## GOAL A
How would you render this sentence from the passage on single parenthood in Spanish: "Concern about single parenthood is legitimate."?
## GOAL B
Can you reproduce the passage on single parenthood word for word, starting at the words "Concern about single" and stopping after "adult's moral lives."?

## SOURCE EXCERPT

-- start --

Concern about single parenthood is legitimate. But single parenthood is not primarily responsible for children's moral troubles. The bigger problem is that our country fails to support good parenting, and it dramatically fails to cultivate critical moral qualities in adults -- qualities that are critical to children's moral development -- in part because of wrongheaded notions about the fundamental nature of adult's moral lives.
Children in single-parent families, to be sure, face obstacles to developing important moral qualities. Ethical development is rooted in emotional development, and children in single-parent families may suffer more persistently from those feelings -- shame, distrust, cynicism -- that commonly eat away at children's capacities for caring, responsibility, idealism, and other important moral qualities. In the wake of a divorce, for example, adolescents frequently suffer sharp disillusionment -- a loss of idealized images of their parents and of the ideals these parents represent. After a divorce, large numbers of children both suffer the shame of poverty and are abandoned by their fathers (10 years after a divorce, two-thirds of children haven't seen their father in a year and have effectively lost contact with their fathers). This is not the soil out of which idealism and a sense of responsibility for others can easily grow.

-- end --

## RECORDS PROVIDED
-- start --

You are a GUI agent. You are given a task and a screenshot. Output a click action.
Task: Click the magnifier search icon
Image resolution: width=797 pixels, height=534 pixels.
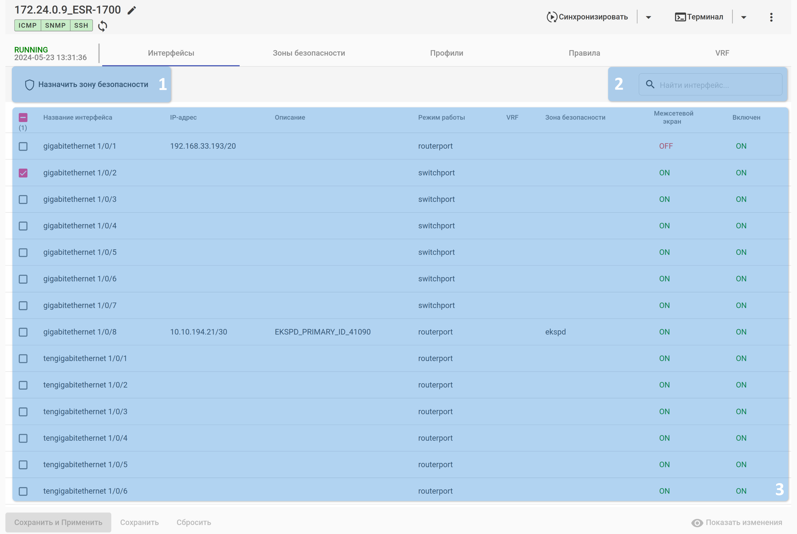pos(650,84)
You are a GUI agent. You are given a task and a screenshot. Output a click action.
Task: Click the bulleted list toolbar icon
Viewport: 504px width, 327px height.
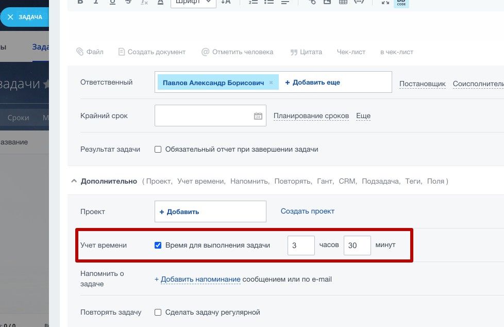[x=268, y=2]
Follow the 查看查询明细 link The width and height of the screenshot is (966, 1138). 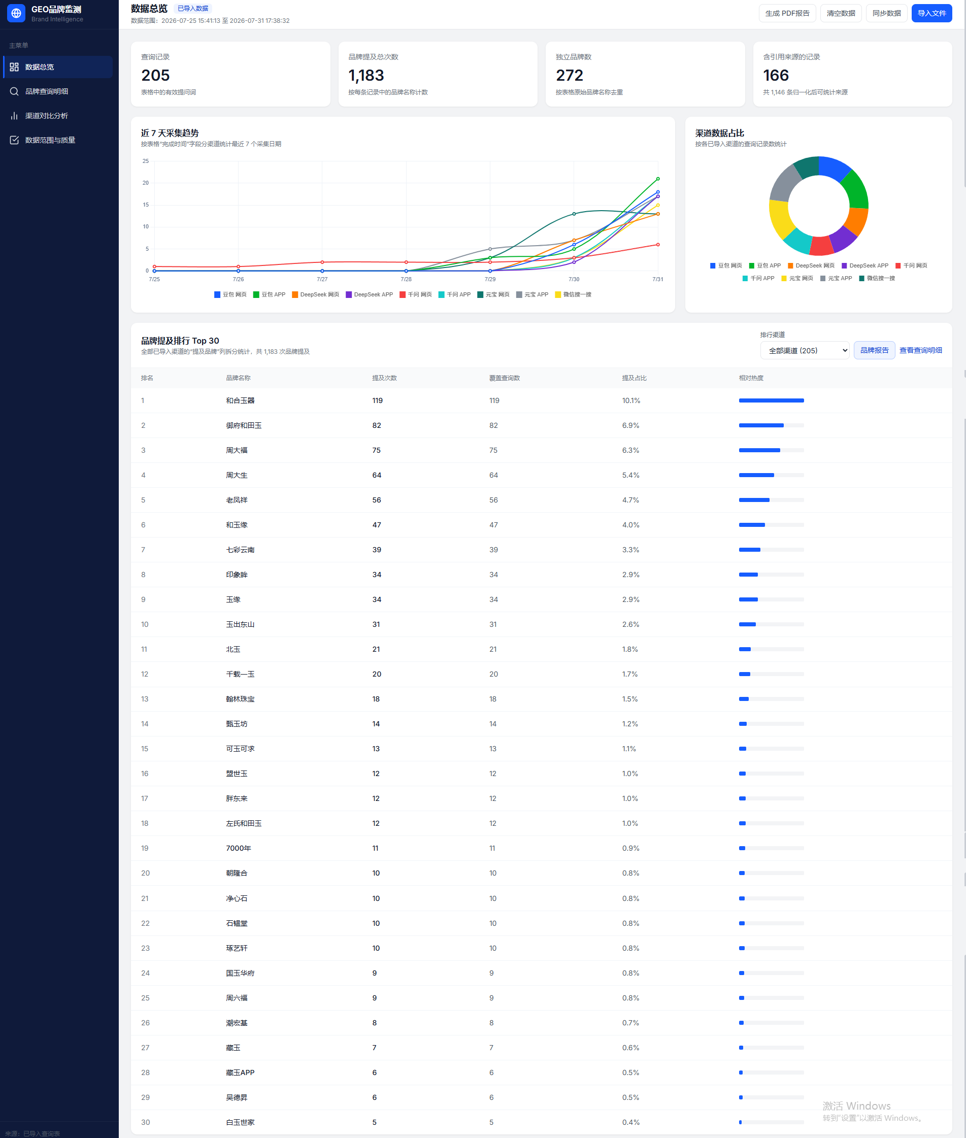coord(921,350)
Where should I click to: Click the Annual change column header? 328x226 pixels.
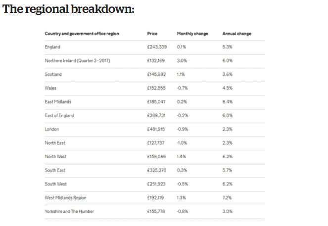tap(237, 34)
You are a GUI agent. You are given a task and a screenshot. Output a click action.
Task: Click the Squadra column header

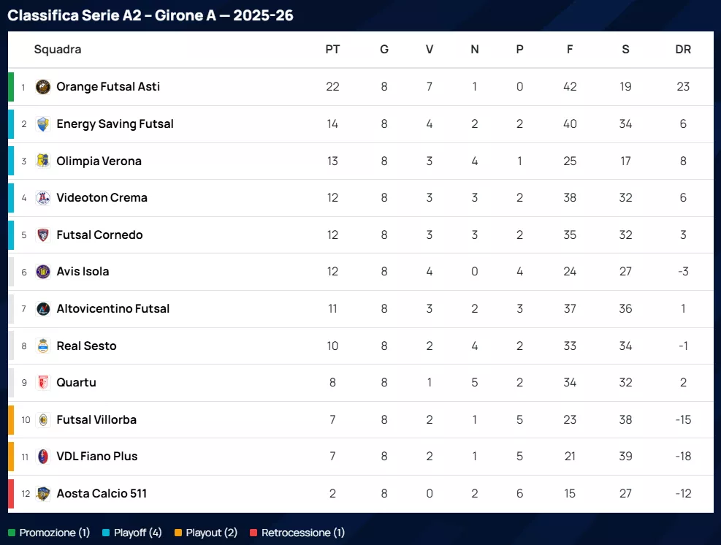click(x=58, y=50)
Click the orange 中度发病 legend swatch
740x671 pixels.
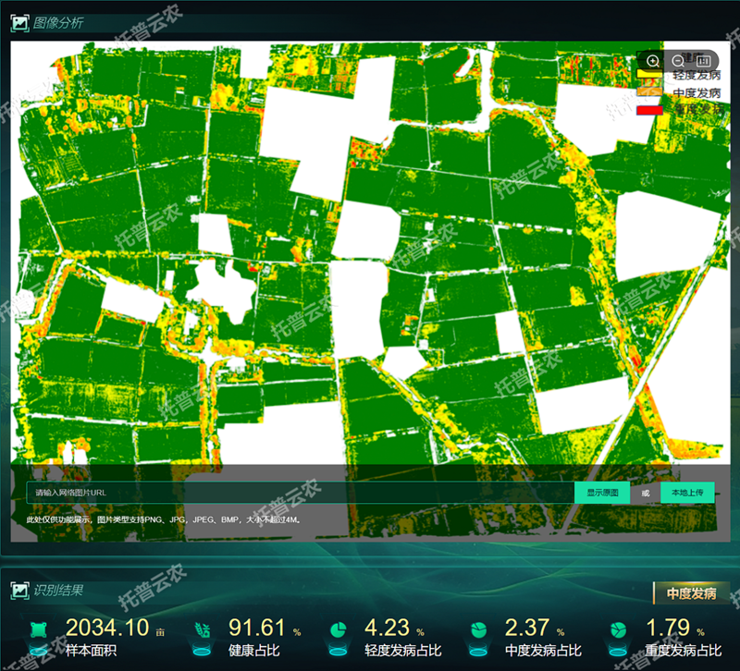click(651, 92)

-- end --

## OUTPUT A
La preocupación por la monoparentalidad es legítima.

## OUTPUT B
Concern about single parenthood is legitimate. But single parenthood is not primarily responsible for children's moral troubles. The bigger problem is that our country fails to support good parenting, and it dramatically fails to cultivate critical moral qualities in adults -- qualities that are critical to children's moral development -- in part because of wrongheaded notions about the fundamental nature of adult's moral lives.